Yesterday, March 13, 2008, the US Department of the Treasury released the new $5 bills into circulation. The new $5 bills were included among currency shipments from Federal Reserve to banks, which will distribute the money to customers and businesses. People will start seeing these new bills as soon as this weekend.

Changes to the new $5 bill

Changes to the front: There are several striking visual changes to the new $5 bill. There is a splash of light purple next to Lincoln’s portrait that fades to gray as it spreads toward the bill’s edges. To the right of Lincoln’s portrait (as you view the bill), there is an imprinting of The Great Seal of the United States. Surrounding Lincoln’s portrait and The Great Seal of the United States is a band of purple stars.

Changes to the back: The most obvious changes to the back side of the $5 bill include a large purple “5” in the bottom right corner of the bill, small yellow “5” numerals on the back, and a multitude of changes to the micro-printing and other security features.



Security features of the new $5 bill

The descriptions of the security features are taken from the US Government press release for the new $5 bill.

Watermark: There are now two watermarks on the redesigned $5 bill.

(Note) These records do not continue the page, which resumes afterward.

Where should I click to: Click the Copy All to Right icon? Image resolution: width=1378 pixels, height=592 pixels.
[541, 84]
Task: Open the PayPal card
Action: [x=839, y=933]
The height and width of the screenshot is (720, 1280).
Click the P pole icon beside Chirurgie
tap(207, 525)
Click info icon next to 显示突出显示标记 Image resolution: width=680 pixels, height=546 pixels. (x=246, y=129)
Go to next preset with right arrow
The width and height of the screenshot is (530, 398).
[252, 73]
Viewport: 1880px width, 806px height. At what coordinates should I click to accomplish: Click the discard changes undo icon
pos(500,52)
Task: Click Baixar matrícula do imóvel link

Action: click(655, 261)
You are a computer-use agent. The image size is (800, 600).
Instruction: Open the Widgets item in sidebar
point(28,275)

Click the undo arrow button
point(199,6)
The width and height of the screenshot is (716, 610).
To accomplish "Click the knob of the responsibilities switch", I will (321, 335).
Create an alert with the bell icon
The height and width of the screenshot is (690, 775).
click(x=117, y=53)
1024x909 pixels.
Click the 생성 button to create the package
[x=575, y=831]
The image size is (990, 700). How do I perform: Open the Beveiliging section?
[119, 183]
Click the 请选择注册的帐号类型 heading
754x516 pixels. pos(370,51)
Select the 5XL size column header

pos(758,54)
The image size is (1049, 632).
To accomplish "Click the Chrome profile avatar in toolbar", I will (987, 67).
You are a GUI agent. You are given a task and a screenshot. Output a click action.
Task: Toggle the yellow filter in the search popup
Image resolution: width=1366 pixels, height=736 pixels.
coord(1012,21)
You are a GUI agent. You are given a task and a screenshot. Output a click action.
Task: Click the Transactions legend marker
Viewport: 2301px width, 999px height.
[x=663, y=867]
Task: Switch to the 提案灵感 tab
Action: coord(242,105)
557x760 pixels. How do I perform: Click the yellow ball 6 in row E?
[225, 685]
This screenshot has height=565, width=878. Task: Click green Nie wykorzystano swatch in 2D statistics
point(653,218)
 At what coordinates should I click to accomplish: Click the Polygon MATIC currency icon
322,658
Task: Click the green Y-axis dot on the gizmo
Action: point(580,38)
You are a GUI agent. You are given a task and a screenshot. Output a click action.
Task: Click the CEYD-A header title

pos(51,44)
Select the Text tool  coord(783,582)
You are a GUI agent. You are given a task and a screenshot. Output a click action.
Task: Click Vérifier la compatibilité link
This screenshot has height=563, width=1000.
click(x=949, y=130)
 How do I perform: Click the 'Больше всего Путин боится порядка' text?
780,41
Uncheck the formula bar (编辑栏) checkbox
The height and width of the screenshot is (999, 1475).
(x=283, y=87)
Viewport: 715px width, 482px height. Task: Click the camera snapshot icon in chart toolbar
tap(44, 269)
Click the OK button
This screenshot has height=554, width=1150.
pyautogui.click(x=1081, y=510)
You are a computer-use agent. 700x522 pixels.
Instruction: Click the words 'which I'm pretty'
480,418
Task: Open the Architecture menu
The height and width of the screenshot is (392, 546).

A large number “5” watermark is located to the right of the portrait, replacing the previous watermark portrait of President Lincoln found on older design $5 bills. Its location is highlighted by a blank window incorporated into the background design. A second watermark — a column of three smaller “5”s — has been added to the new $5 bill design and is positioned to the left of the portrait.


5 Bill Watermark

Security thread: The embedded security thread, which is located to the left of the portrait on older-design $5 bills, has moved to the right of the portrait on the redesigned $5 bill. The letters “USA” followed by the number “5” in an alternating pattern are visible along the thread from both sides of the bill. The embedded security thread glows blue when held under ultraviolet light.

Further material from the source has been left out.